→ **Source records**:
----
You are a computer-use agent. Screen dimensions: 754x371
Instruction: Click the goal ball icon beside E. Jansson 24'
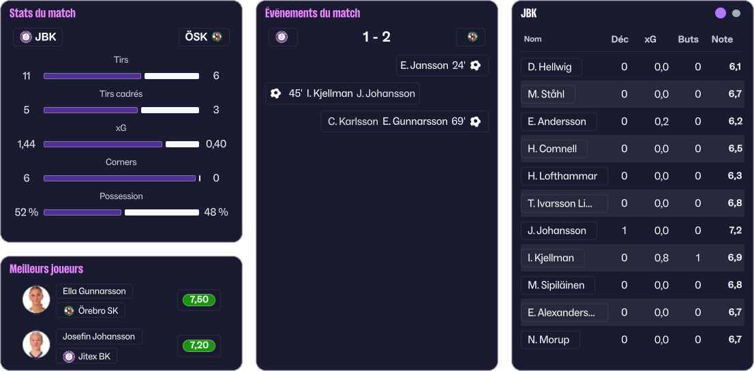point(476,65)
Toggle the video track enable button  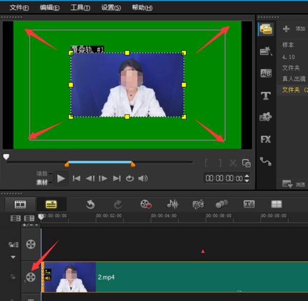point(31,244)
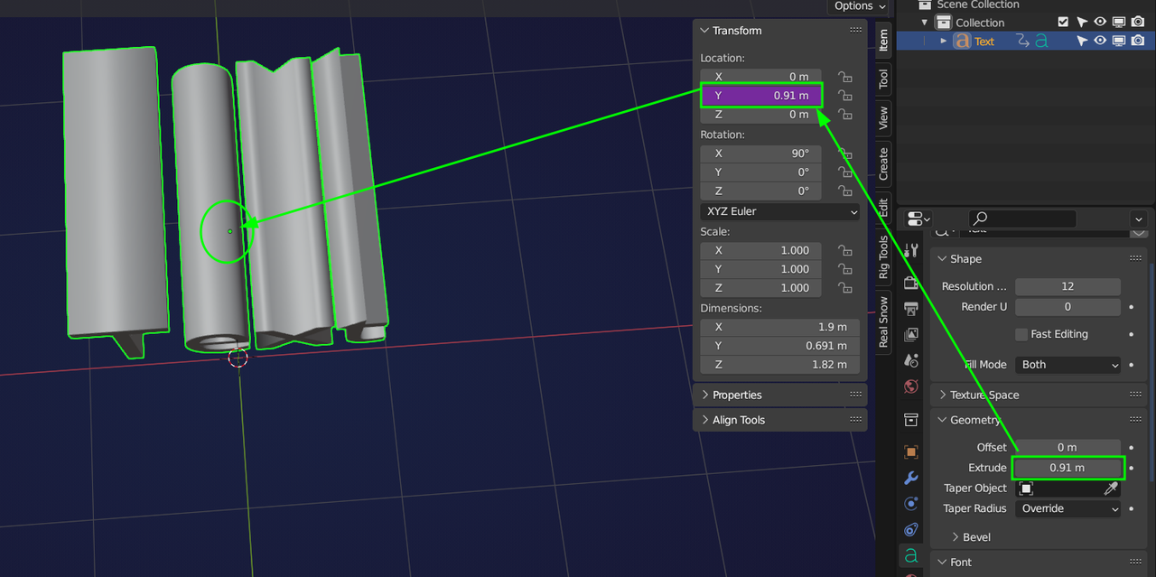Switch to the Tool sidebar tab

coord(883,79)
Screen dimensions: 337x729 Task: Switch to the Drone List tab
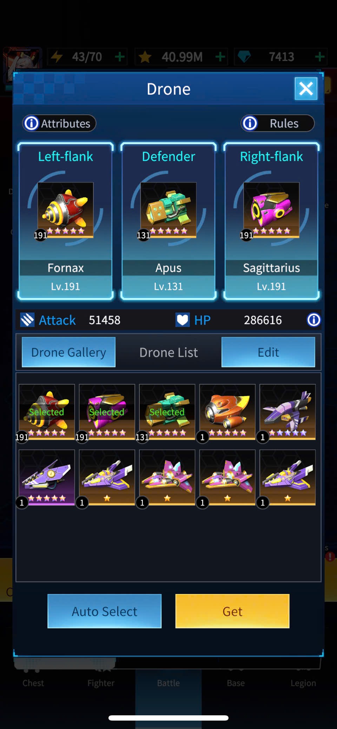click(169, 352)
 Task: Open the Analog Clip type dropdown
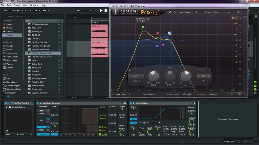pos(149,123)
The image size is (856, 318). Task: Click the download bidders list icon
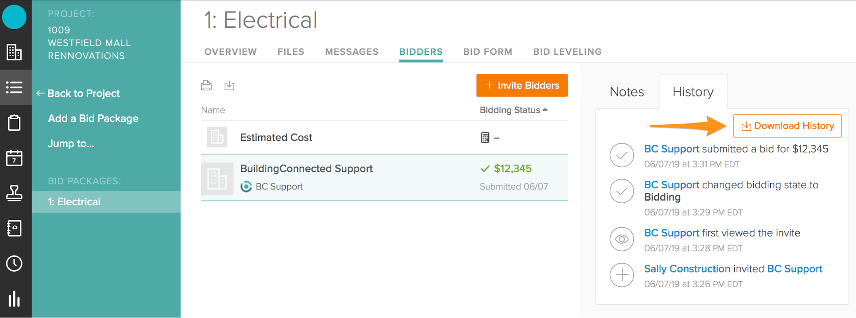230,85

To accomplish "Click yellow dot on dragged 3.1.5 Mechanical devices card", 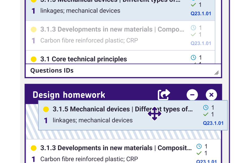I will click(46, 109).
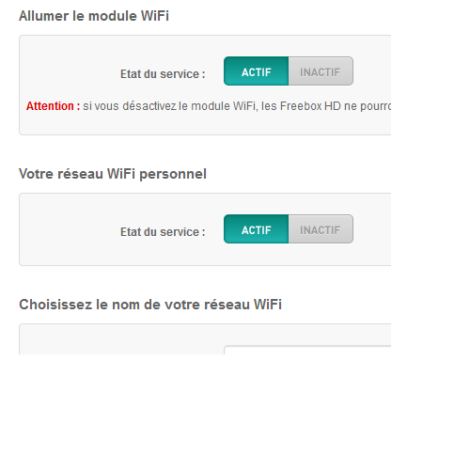
Task: Switch WiFi module to INACTIF
Action: tap(321, 71)
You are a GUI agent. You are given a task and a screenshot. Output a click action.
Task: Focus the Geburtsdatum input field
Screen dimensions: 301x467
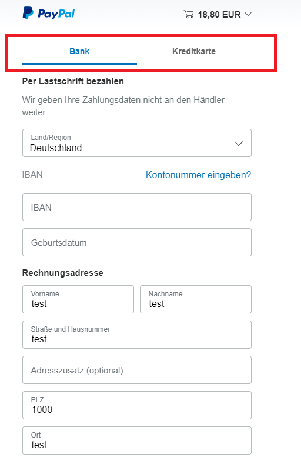pos(137,242)
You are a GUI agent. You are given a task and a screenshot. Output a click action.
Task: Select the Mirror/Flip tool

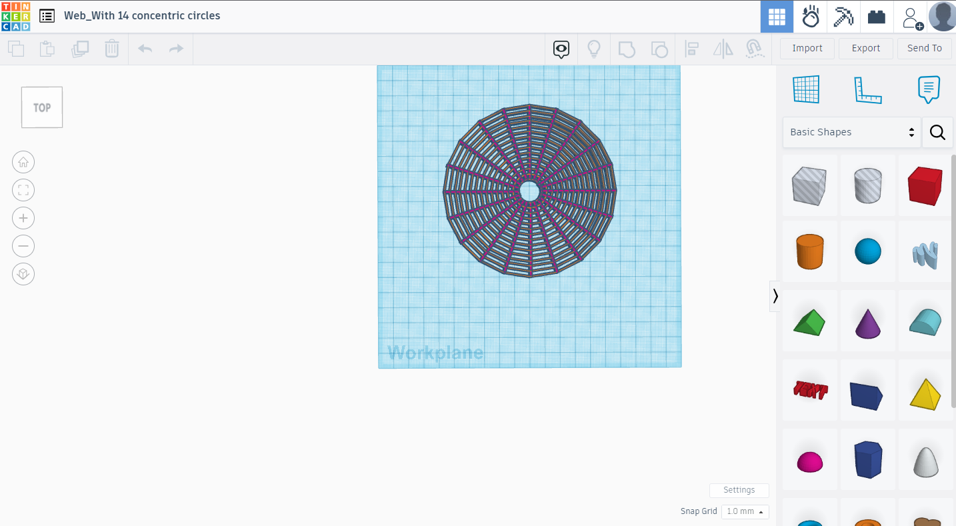tap(723, 49)
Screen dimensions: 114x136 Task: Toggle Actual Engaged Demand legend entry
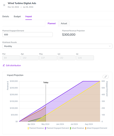96,128
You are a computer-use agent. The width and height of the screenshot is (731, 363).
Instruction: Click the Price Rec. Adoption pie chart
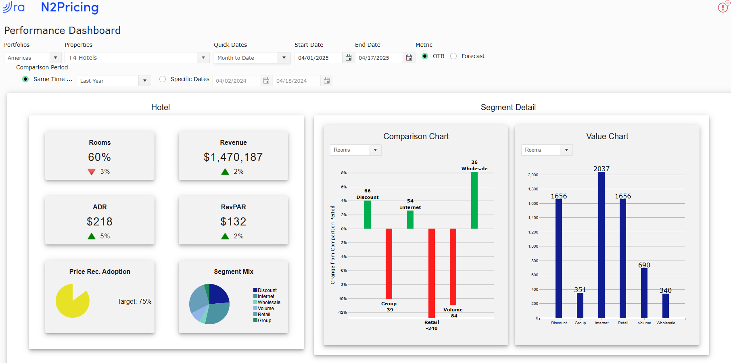click(x=73, y=301)
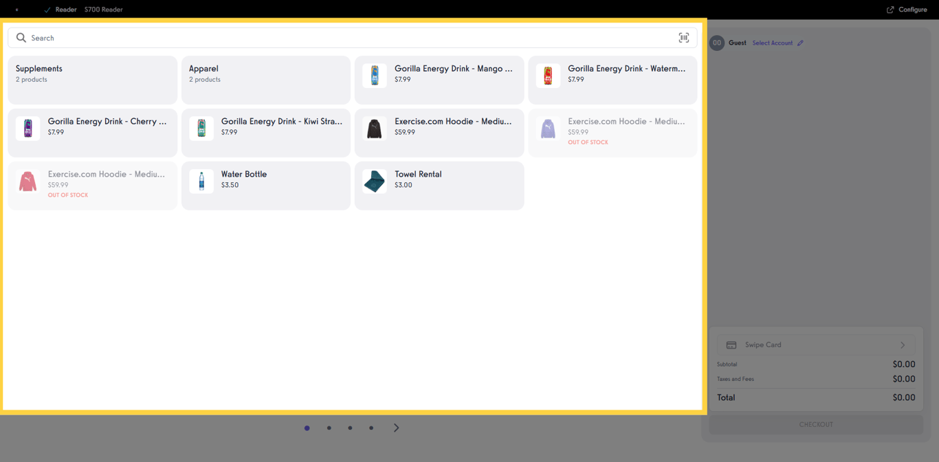Click the magnifying glass search icon

pos(21,38)
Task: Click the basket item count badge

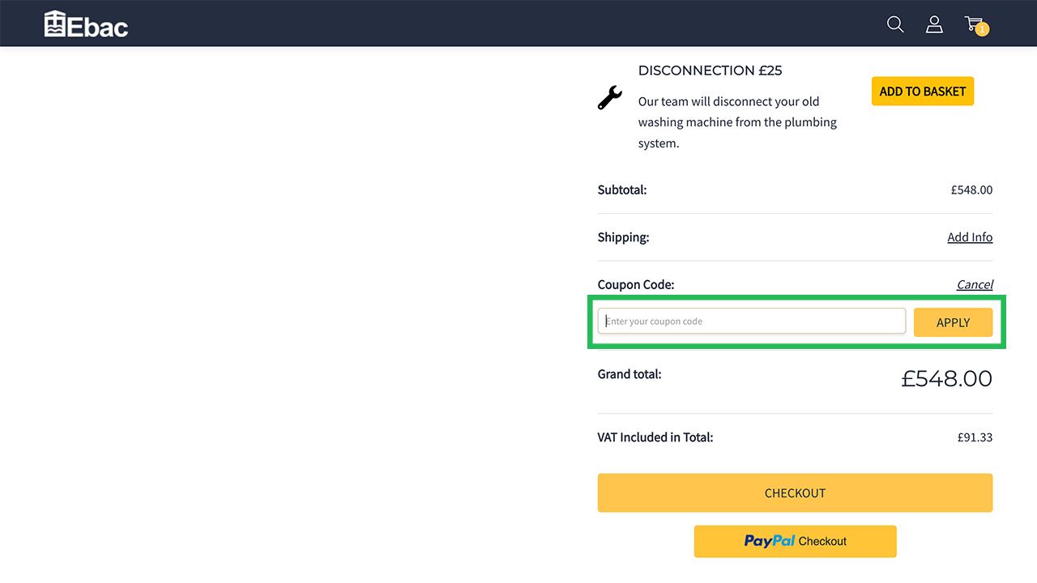Action: (x=982, y=30)
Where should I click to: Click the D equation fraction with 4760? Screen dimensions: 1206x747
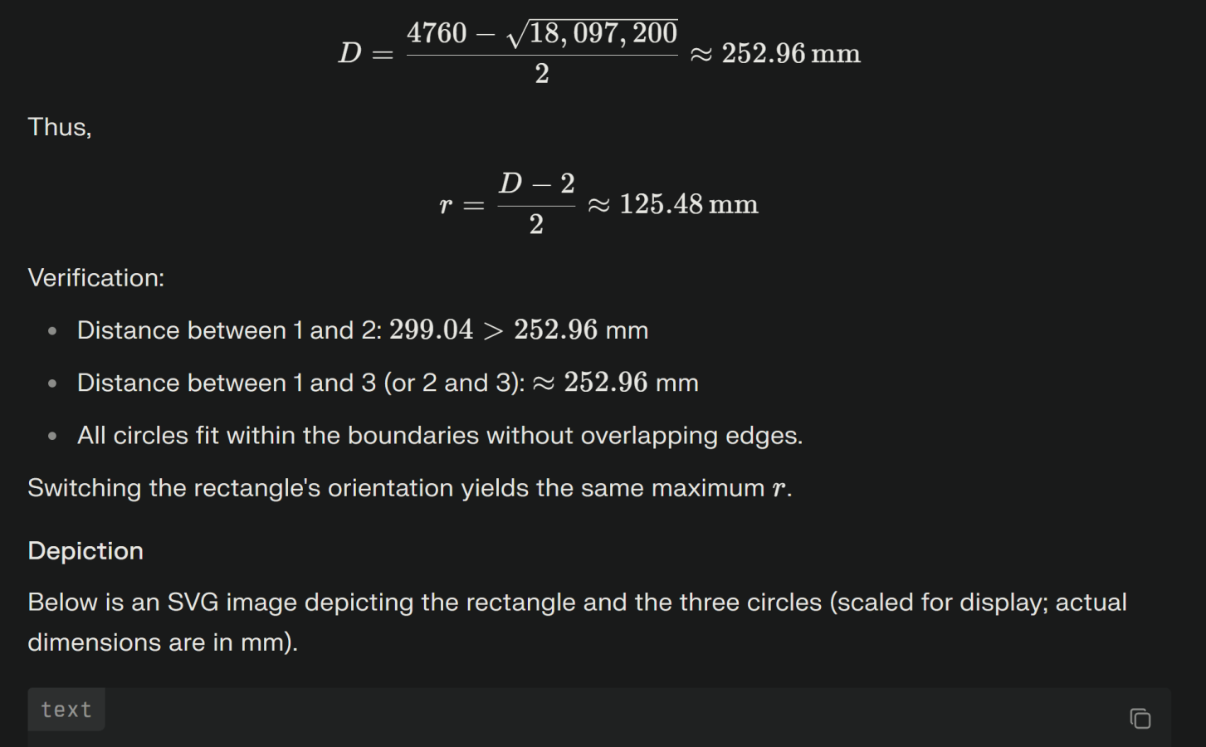coord(541,53)
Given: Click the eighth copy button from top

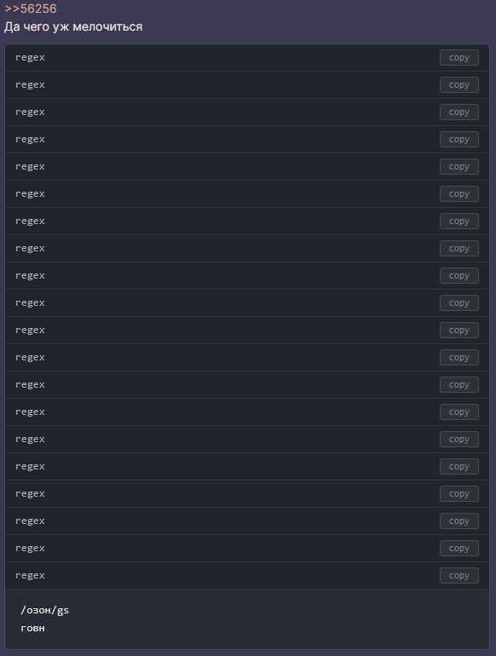Looking at the screenshot, I should click(x=459, y=249).
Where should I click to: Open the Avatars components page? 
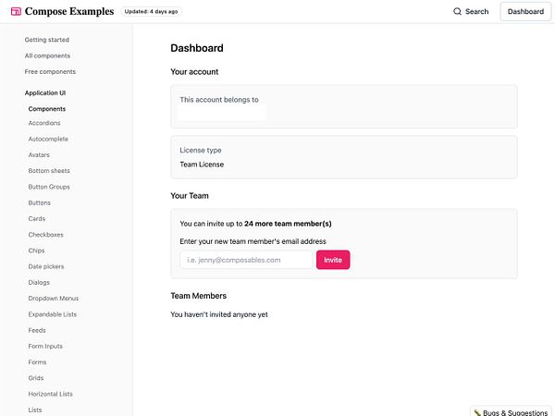point(42,154)
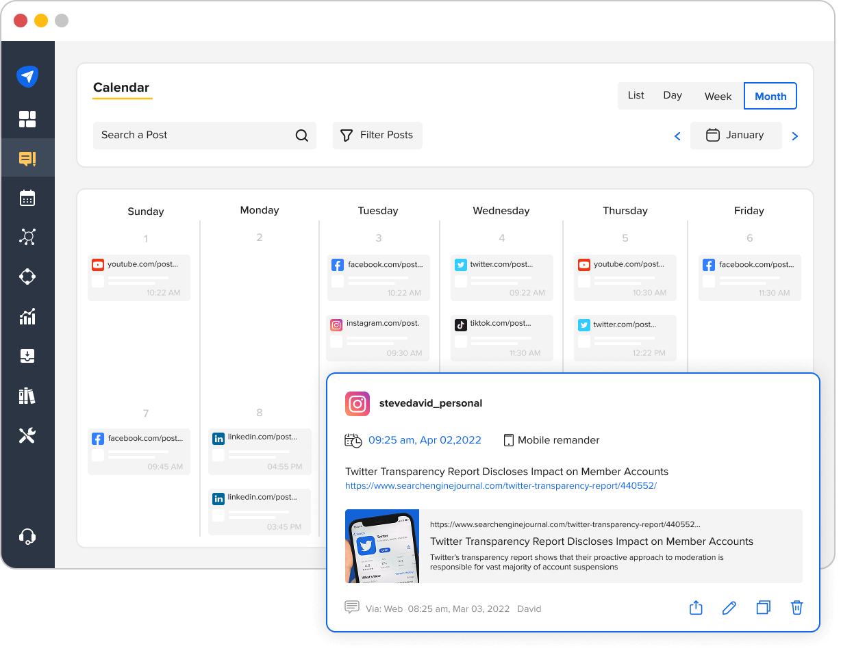Switch to the Week view

(x=717, y=96)
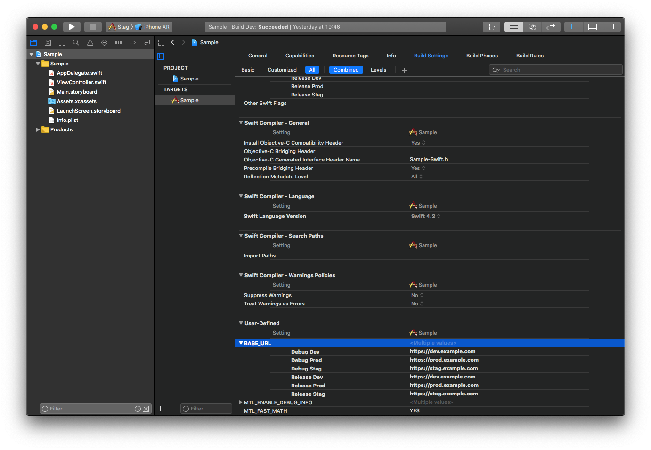Collapse the BASE_URL setting disclosure triangle
Image resolution: width=651 pixels, height=450 pixels.
pyautogui.click(x=241, y=343)
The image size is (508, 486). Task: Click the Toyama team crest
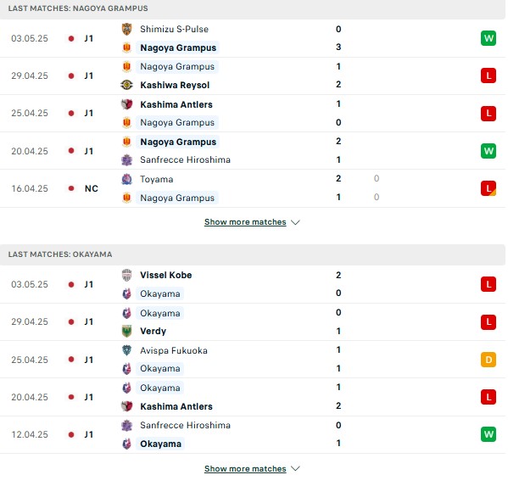pyautogui.click(x=126, y=179)
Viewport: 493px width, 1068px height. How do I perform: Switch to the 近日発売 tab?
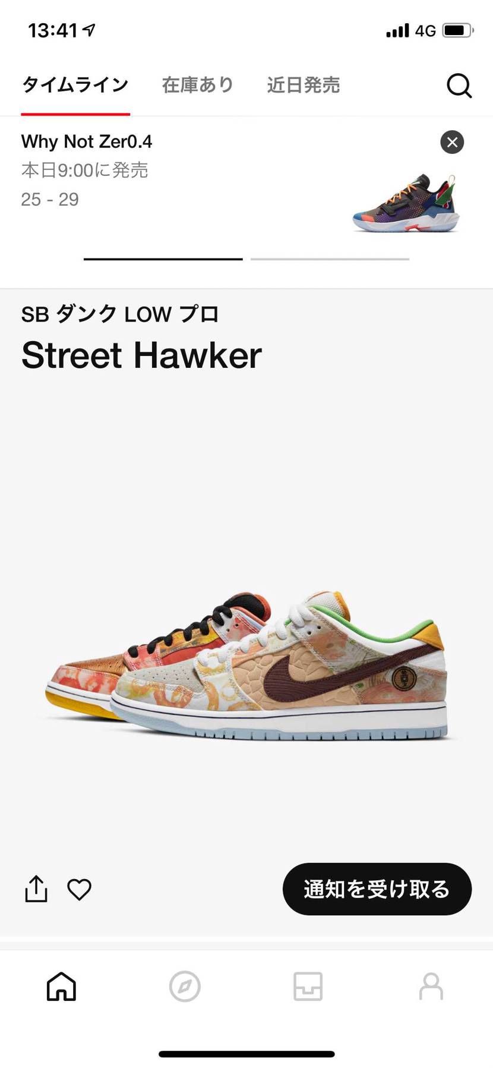pos(304,85)
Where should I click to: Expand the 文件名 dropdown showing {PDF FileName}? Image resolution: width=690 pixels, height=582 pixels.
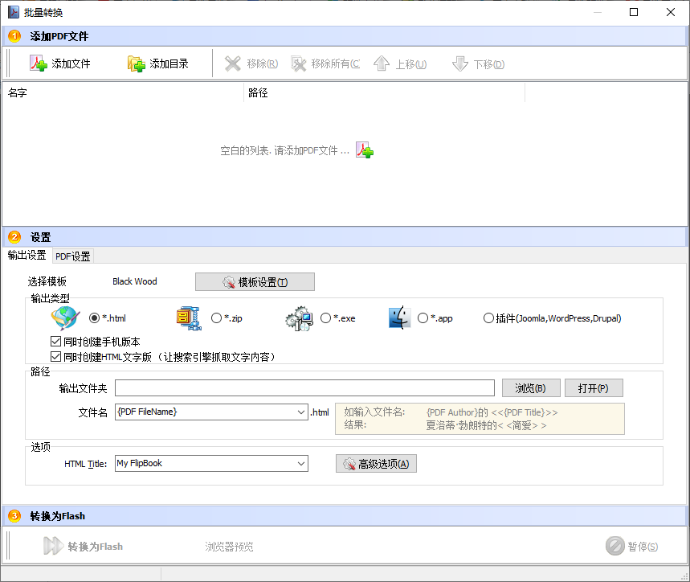click(300, 412)
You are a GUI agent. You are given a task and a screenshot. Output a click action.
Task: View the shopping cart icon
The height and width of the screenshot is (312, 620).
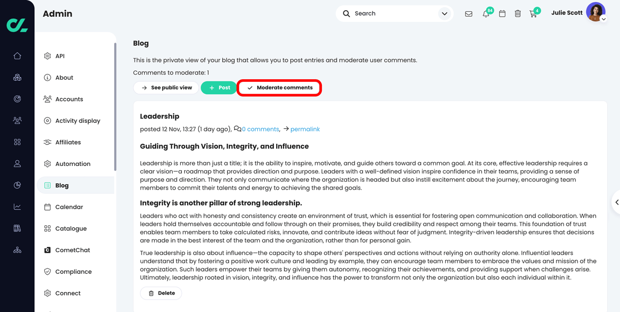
----
→ **WHAT THE EXERCISE ASKS**: Using the string "computer" as the search term, count the lines of the data above that hold it and report that number alone.

→ **TASK RESPONSE**: 2